Perkin is one of 13 who will be honoured this year for their contributions in the early days of motorsport in the region.
Categories include hot rodding, custom car building, drag racing and land speed racing, sports car and road racing, motorcycling, power boat racing, as well as car collecting and restoration.
“It’s really quite an honour” said Perkin. “I never expected to be inducted along side so many people I looked up to and competed against. Time has just flown by.”
As a journeyman mechanic, he’s made his working life about cars. His garage is a mini museum to his four-plus decades of racing. Posters from events and photos take up the space not used for tools. In one picture, his son Rob is sitting in the front seat of one of Perkin’s first drag racers. The only thing bigger than the helmet on his then’ five year-old’s head is the smile on his face.
It’s a sport that has united his family.
“Both my boys started racing when they were just five,” said Perkin. “It’s just like any other sport. You pass that passion down to your kids.”
While his 1955 Chevy is a distant memory, it’s what’s under the hood of his current drag racer, a modified 1996 Chevy Beretta, that pique’s his interest. He just covered a quarter mile in 7.79 seconds, topping out at speeds of 280 kilometres an hour.
Looking back, he’s amazed at how much the sport has evolved.
“When I first started racing it was the competition that I loved,” said Perkin. “But now, as the years have gone by, it’s the technology of the sport that’s changed so much.”

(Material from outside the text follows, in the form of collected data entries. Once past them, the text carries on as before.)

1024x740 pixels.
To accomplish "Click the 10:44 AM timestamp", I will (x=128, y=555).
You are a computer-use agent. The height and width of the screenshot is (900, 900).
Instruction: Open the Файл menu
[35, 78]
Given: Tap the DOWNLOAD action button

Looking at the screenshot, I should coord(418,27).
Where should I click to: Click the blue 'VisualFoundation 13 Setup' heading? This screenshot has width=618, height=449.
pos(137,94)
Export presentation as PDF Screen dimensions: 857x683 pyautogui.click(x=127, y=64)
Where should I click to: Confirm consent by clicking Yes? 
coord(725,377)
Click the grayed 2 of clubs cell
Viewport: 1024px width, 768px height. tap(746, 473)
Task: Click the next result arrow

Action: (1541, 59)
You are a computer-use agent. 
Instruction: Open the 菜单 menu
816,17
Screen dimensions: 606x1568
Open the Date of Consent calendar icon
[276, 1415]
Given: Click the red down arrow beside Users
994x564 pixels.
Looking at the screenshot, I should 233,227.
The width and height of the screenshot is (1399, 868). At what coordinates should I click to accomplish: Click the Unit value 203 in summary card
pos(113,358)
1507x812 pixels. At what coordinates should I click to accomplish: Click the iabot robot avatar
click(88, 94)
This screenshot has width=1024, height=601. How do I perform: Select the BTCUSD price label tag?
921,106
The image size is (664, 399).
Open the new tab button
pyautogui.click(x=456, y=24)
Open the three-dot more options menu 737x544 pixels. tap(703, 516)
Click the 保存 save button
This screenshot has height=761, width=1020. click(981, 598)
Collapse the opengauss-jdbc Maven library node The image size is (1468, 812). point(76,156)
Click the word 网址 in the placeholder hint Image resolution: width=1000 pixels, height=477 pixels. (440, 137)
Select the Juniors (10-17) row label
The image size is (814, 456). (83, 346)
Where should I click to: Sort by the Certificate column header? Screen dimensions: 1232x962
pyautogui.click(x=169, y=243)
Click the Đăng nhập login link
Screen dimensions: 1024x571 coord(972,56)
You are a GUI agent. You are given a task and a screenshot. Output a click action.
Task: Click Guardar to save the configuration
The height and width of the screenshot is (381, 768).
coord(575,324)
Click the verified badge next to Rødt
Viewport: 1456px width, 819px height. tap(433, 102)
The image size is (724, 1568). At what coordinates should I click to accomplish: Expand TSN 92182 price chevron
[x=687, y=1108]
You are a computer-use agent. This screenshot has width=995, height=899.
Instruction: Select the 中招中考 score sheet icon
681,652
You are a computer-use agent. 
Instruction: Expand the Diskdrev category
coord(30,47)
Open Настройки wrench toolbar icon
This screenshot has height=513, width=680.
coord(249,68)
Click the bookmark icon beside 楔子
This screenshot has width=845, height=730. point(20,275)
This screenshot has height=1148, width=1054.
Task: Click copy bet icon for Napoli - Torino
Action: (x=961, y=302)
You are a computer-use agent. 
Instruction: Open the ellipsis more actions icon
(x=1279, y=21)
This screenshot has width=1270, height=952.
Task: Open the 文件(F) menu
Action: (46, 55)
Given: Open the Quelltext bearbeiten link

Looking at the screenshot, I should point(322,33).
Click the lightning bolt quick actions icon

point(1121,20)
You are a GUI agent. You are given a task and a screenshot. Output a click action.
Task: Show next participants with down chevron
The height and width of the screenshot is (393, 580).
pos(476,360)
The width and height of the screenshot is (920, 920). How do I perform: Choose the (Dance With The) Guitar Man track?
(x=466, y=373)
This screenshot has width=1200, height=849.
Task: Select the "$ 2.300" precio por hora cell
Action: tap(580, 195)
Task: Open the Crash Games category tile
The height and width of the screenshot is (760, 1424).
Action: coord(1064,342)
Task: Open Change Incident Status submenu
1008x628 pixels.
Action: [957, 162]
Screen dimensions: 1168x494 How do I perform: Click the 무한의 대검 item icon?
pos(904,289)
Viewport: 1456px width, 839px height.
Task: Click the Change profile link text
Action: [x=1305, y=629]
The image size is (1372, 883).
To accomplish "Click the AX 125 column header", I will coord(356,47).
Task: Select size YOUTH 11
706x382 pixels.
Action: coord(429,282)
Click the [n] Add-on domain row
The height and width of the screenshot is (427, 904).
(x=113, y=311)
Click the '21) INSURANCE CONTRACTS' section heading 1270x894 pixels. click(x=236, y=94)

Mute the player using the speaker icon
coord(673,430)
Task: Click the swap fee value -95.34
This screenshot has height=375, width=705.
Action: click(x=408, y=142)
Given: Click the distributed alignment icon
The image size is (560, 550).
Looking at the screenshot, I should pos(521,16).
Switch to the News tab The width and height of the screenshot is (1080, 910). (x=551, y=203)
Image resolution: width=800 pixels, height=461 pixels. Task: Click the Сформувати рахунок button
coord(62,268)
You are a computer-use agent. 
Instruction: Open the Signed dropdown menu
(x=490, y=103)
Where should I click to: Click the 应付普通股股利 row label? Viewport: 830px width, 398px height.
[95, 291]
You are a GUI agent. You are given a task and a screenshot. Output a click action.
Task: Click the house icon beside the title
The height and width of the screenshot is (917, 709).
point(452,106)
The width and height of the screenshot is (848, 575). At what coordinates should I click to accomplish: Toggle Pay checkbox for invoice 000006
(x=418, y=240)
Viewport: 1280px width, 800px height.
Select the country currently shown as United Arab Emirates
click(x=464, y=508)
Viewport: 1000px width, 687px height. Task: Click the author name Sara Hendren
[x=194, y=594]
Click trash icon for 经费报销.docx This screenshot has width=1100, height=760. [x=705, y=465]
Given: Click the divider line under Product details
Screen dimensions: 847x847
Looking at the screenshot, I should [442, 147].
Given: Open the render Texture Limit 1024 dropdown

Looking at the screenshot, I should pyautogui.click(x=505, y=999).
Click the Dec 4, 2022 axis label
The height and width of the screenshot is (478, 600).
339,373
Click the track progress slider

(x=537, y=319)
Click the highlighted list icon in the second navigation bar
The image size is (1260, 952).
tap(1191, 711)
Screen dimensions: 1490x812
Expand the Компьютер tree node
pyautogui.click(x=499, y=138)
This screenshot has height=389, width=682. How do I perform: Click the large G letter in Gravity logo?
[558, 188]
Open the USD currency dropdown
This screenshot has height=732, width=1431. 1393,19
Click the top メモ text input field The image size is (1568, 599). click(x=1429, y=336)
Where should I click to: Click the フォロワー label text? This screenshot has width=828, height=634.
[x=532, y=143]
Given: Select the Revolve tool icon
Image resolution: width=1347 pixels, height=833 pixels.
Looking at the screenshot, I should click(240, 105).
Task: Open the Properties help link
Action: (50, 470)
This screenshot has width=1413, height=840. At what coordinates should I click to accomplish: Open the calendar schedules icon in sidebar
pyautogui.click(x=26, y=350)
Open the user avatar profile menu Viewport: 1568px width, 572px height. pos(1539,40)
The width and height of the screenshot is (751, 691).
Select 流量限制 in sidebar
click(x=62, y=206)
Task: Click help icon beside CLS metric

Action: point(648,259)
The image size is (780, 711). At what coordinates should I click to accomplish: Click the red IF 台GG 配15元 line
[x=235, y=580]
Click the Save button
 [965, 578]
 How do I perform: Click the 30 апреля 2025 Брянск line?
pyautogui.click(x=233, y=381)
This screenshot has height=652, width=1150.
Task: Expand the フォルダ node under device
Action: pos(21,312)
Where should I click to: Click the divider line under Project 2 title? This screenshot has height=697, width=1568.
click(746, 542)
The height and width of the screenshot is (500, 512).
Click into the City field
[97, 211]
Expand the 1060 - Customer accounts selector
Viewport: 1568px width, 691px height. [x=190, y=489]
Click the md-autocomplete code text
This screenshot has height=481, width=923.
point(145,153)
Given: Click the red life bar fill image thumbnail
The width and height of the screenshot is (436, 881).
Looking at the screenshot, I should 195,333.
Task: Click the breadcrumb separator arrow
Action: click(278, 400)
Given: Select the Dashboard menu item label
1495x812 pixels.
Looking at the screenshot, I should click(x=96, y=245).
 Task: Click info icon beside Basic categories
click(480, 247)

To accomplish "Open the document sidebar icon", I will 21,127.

He said with the advent of on-board computers has transformed every aspect of the of the race car. No detail is missed, the slight changes can be made. Monitoring everything from the exhaust, drive-shaft speed to oil pressure and everything in between, every ounce of horsepower is there for the taking.
It’s just a matter of knowing what to look for, he said.
“You make one run on any given track and you can go back and tune it perfectly. It’s one of the things that keeps your interest alive.”
Part of what else has kept that desire alive has been his 30-plus year partnership with Lordco.
Another advantage is the ability to work on his own cars.
The hundreds of hours of maintenance he spends over the course of a season for just five or six races would put him in the poor house, he laughs.
In total, Perkin has won three National Hot Rod Association divisional events, has set 10 national records and has finished in the top five of the Division 6 point standings more than four times.
After racing across western Canada and the U.S., he’s grateful to be honoured by the Greater Vancouver Motorsport Pioneer Society.
Perkin thinks of pioneers of the racing in the Fraser Valley, like Buck Kinney, and finds it hard to put himself in the same class.
Kinney started racing cars in 1951 with a group of friends, calling themselves the Pitt Meadow Stompers. By 1971, he set his first world record and bettered it nine times over the years.
Kinney was inducted Greater Vancouver Motorsport Pioneer Society in 2001.
“You never actually think you’re going to get nominated. It’s just such a privilege,” Perkin said.